> _ESTRATTO DOCUMENTO_:
"""

Un sindaco in esilio: La mia storia a Cortina d'Ampezzo (Tempi)

«Questa è la mia storia: la storia di un sindaco e di un gruppo di persone che, assieme a lui, hanno voluto cambiare le regole, hanno pestato piedi, hanno rotto equilibri e clientele consolidate. E hanno pagato per questo un prezzo altissimo da un punto di vista lavorativo e personale»
Andrea Franceschi

È il 2006 quando Andrea Franceschi, una laurea in Economia all'Università Bocconi e un lavoro come consulente finanziario, decide di cambiare vita.

"""

> _ISTRUZIONI OPERATIVE_:
- a) Copia fedelmente il passo del testo su Andrea Franceschi che inizia con «Un sindaco in» e termina con «di cambiare vita.».
- b) Per ciascuna affermazione indica se concorda con il testo su Andrea Franceschi, rispondendo sì o no e citando alla lettera le parole decisive: (i) Andrea Franceschi si è laureato in Economia all'Università Bocconi; (ii) nel 2006 Andrea Franceschi lavorava come avvocato; (iii) il gruppo di persone attorno al sindaco ha pagato un prezzo altissimo sul piano lavorativo e personale.
- c) Riprendi il testo su Andrea Franceschi dopo l'ultima frase riportata e proseguilo.
I record che seguono non hanno alcun legame con il testo su Andrea Franceschi.

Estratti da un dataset
"""

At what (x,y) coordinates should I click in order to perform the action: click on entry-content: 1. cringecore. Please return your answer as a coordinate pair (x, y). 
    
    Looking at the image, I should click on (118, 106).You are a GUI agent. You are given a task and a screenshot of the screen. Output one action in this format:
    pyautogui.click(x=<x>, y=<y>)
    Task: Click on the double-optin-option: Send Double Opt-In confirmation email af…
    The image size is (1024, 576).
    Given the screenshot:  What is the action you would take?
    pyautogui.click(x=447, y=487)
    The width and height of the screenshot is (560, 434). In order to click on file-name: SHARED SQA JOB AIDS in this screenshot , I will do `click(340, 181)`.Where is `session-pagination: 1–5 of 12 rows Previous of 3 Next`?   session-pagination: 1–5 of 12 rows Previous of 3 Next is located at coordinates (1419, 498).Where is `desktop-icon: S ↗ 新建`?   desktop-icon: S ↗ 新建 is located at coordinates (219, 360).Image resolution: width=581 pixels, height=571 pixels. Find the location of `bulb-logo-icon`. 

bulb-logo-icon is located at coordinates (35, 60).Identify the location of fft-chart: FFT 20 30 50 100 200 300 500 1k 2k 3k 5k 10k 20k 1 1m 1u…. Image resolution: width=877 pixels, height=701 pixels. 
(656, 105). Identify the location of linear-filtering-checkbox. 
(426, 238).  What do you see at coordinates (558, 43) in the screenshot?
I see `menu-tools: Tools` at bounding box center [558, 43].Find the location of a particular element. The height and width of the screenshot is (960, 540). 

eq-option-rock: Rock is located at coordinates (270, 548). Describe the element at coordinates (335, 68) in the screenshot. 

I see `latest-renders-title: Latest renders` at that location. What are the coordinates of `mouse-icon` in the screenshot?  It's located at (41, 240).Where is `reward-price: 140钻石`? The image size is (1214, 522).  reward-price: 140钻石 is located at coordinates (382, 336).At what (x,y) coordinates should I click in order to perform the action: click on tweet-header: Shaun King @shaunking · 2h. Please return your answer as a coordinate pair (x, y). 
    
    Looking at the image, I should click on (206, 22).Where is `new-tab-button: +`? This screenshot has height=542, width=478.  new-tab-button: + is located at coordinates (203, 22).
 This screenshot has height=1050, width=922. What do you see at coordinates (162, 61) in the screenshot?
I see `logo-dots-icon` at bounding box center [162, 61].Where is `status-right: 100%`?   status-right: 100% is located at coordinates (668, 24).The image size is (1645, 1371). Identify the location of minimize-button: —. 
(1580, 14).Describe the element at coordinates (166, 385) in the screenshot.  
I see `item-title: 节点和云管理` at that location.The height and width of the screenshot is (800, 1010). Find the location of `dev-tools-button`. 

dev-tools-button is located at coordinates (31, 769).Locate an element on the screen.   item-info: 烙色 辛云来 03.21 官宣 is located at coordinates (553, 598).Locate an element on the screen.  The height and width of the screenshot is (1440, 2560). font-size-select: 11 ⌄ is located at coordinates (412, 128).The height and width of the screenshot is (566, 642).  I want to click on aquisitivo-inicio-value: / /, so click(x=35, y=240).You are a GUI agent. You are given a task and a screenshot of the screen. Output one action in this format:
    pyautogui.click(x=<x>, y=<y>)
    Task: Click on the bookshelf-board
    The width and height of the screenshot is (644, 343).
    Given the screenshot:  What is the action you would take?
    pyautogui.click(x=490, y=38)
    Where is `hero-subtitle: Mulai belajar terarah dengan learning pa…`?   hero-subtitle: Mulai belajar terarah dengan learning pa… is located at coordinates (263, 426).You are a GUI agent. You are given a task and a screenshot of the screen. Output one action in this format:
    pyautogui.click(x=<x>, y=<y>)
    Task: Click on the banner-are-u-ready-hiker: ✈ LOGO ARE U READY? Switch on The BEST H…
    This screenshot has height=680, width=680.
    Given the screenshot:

"""

> _ELENCO RISPOSTE_:
- a)
Un sindaco in esilio: La mia storia a Cortina d'Ampezzo (Tempi)

«Questa è la mia storia: la storia di un sindaco e di un gruppo di persone che, assieme a lui, hanno voluto cambiare le regole, hanno pestato piedi, hanno rotto equilibri e clientele consolidate. E hanno pagato per questo un prezzo altissimo da un punto di vista lavorativo e personale»
Andrea Franceschi

È il 2006 quando Andrea Franceschi, una laurea in Economia all'Università Bocconi e un lavoro come consulente finanziario, decide di cambiare vita.

- b)
(i) Sì: «una laurea in Economia all'Università Bocconi».
(ii) No: «un lavoro come consulente finanziario».
(iii) Sì: «hanno pagato per questo un prezzo altissimo da un punto di vista lavorativo e personale».

- c)
Fa ritorno alle sue radici, all'amata Cortina d’Ampezzo, con l’intento di realizzare un ambizioso progetto incentrato su quattro punti: uno stop netto alle speculazioni edilizie; il ritorno alla montagna, con il rifiuto di una mondanità degli eccessi venuta dall'esterno; l’attenzione alla dimensione della famiglia, della scuola, del sociale; un deciso investimento su sport e natura per internazionalizzare Cortina e allargarne il bacino d’utenza in un momento in cui il turismo italiano mostrava già i primi sintomi di crisi.
Il progetto strategico diviene ben presto programma politico e alle amministrative Franceschi, insieme a una squadra di giovani – «senza partiti, senza segreterie, solo dei ragazzi con delle idee» – incassa la fiducia dei concittadini e diventa uno dei più giovani sindaci in Italia, riconfermato nel 2012 a un secondo mandato.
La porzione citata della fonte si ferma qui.